## STUDY MATERIAL

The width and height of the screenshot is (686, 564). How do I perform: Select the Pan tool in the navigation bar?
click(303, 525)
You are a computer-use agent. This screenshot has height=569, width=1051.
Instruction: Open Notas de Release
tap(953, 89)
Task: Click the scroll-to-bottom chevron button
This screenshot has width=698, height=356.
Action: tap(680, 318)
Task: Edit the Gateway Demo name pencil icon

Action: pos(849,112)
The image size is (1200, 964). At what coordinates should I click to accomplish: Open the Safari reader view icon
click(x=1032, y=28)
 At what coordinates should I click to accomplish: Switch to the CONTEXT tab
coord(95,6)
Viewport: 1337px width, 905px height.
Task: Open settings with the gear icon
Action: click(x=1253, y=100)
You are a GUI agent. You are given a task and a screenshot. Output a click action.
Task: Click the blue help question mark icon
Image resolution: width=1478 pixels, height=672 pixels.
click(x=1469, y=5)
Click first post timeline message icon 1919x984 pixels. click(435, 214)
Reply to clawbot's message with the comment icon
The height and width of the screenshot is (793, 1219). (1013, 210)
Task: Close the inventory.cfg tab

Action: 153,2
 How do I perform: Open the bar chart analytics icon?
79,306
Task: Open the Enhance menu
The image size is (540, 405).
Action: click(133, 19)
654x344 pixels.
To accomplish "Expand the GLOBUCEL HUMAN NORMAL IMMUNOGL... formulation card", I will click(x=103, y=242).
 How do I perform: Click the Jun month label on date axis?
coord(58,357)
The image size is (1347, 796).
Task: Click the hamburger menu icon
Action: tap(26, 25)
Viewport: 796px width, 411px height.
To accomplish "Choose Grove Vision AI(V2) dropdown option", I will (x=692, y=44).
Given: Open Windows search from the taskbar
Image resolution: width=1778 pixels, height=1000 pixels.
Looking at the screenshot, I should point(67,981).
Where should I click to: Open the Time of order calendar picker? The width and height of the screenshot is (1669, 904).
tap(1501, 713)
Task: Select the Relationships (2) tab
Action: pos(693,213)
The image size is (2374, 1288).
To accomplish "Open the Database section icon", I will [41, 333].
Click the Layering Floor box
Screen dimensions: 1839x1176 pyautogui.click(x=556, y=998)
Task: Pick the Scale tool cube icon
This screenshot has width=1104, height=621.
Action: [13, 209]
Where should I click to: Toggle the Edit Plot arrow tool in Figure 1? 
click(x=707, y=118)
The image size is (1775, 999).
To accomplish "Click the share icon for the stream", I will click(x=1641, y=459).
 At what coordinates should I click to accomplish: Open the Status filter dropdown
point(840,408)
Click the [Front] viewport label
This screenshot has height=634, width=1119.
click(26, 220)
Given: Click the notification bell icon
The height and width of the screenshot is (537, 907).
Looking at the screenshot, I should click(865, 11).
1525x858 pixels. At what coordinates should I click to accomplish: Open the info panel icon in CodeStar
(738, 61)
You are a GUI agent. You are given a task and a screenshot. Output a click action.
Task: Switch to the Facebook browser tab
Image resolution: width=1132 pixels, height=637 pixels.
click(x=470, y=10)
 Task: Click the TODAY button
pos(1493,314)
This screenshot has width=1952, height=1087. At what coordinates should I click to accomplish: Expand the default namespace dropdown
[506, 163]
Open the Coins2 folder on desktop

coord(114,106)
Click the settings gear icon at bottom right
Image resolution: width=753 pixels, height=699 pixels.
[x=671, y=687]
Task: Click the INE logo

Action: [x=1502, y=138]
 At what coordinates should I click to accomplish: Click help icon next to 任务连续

## TASK GOAL
What lines in the material include the string "help"? Pull each one out.

## SOLUTION TO THIS PROBLEM
Task: Click the blue help question mark icon
 At what coordinates should I click to accomplish: Click help icon next to 任务连续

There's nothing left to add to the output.